3. The numerical control machine tool scrap collecting structure according to claim 1, wherein the electromagnetic rod (7) is rotatably arranged on the U-shaped plate (5), racks (10) are arranged on two sides of the collecting box (2), first gears (11) are fixedly arranged at two ends of the electromagnetic rod (7), and the two first gears (11) are meshed with two racks (10) respectively.

4. The numerical control machine tool scraps collection structure according to claim 3, wherein rubber clamping blocks (12) are arranged at two ends of the U-shaped plate (5), clamping grooves are formed in the two rubber clamping blocks (12), and two ends of the electromagnetic rod (7) are rotatably clamped in the two clamping grooves.

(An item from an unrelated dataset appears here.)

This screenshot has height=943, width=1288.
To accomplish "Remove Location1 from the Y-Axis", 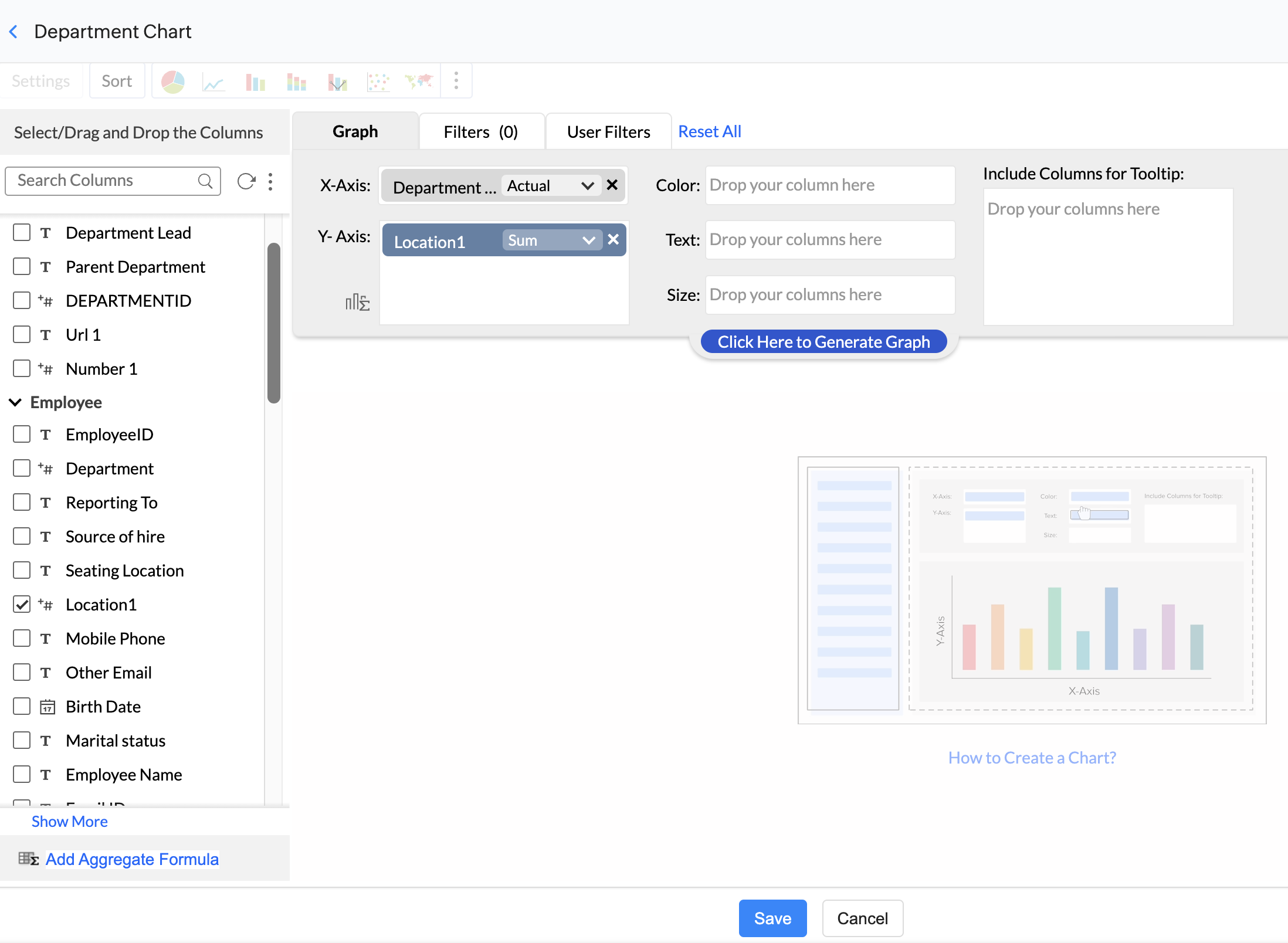I will [x=614, y=239].
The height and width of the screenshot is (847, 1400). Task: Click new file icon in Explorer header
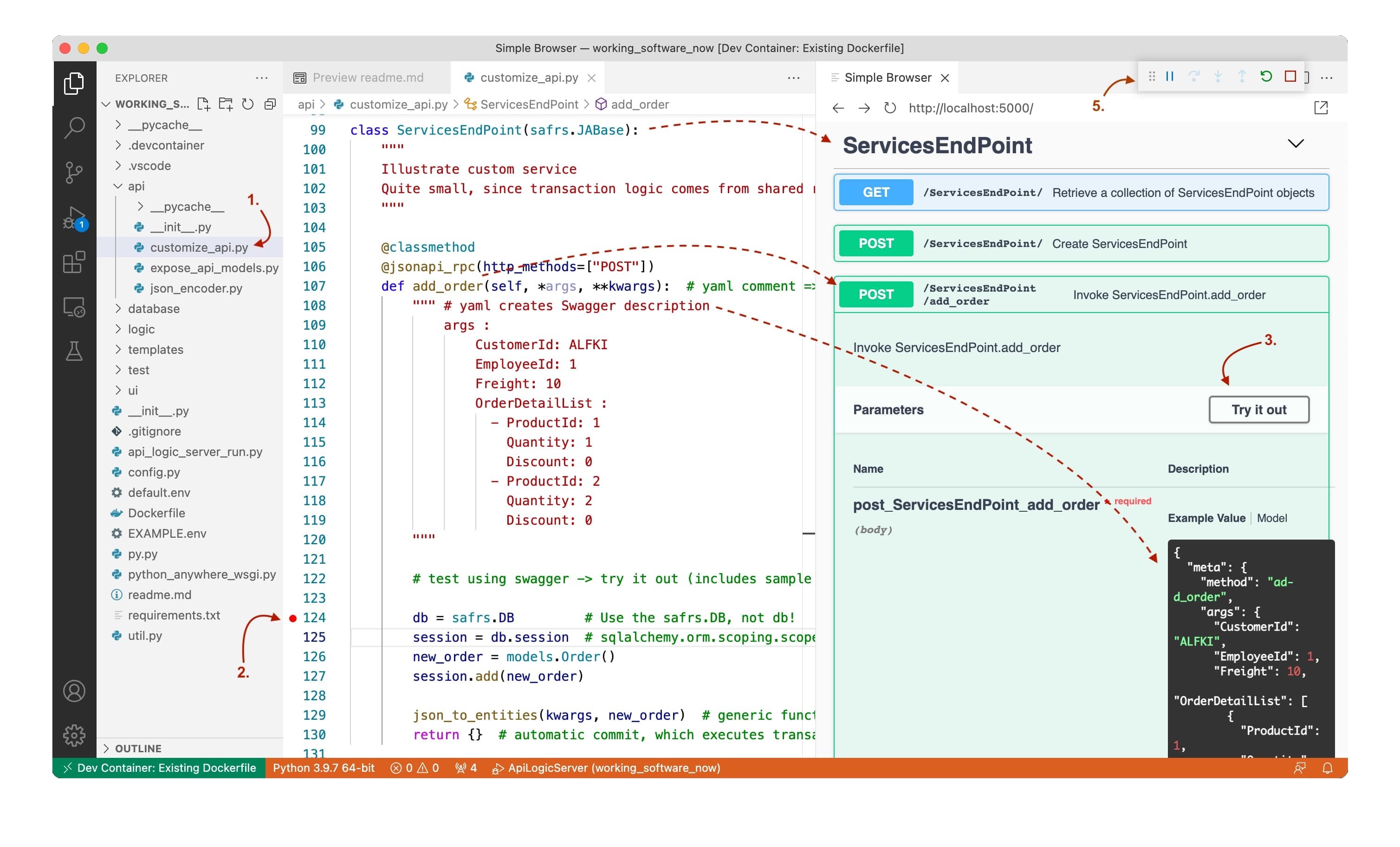[203, 104]
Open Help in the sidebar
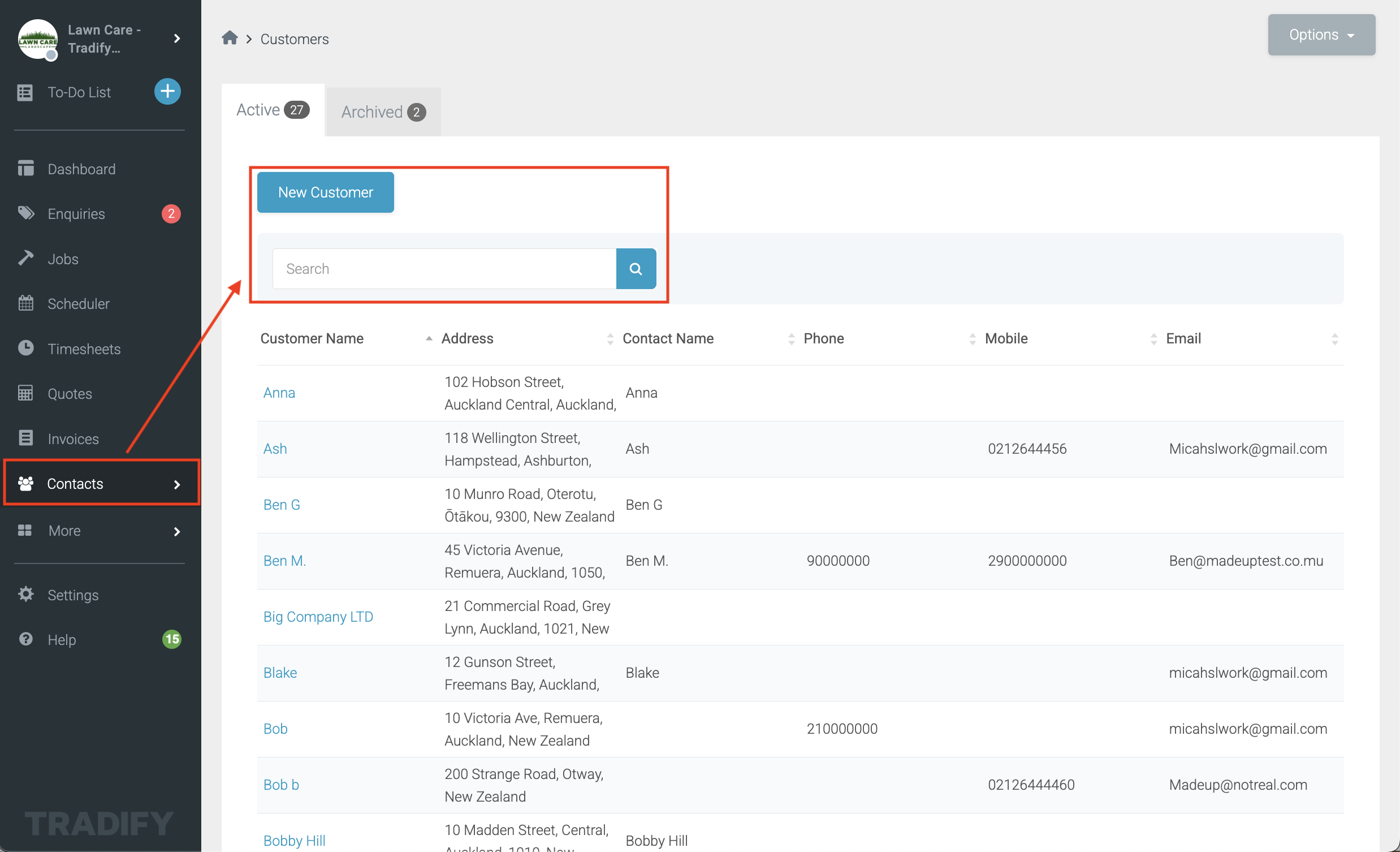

5. The numerical control machine tool scrap collecting structure according to claim 4, wherein a frame plate (13) is arranged in the collecting box (2), vertical rods (14) are slidably penetrated through four corners of the frame plate (13), the filter screen (4) is arranged at the top ends of the four vertical rods (14), a spring (17) sleeved on the vertical rods (14) is arranged between the filter screen (4) and the frame plate (13), a beating piece (15) is arranged on the U-shaped plate (5), and when the U-shaped plate (5) slides reciprocally, the beating piece (15) intermittently beats the filter screen (4).

6. The numerical control machine tool scrap collecting structure according to claim 5, wherein the striking member (15) includes a shaft (1501), a cam (1502) and two second gears (1503), wherein:

the shaft lever (1501) rotates to penetrate through the opposite sides of the inner wall of the U-shaped plate (5), the cam (1502) is fixedly arranged on the shaft lever (1501) and the convex end is in intermittent rotation interference with the filter screen (4), and the two second gears (1503) are respectively fixedly arranged at the two ends of the shaft lever (1501) and are respectively meshed with the two racks (10).

7. The numerical control machine tool scrap collecting structure according to claim 6, characterized in that a bearing wheel (16) is rotatably provided at a convex end of the cam (1502), and the bearing wheel (16) intermittently rolls against the filter screen (4).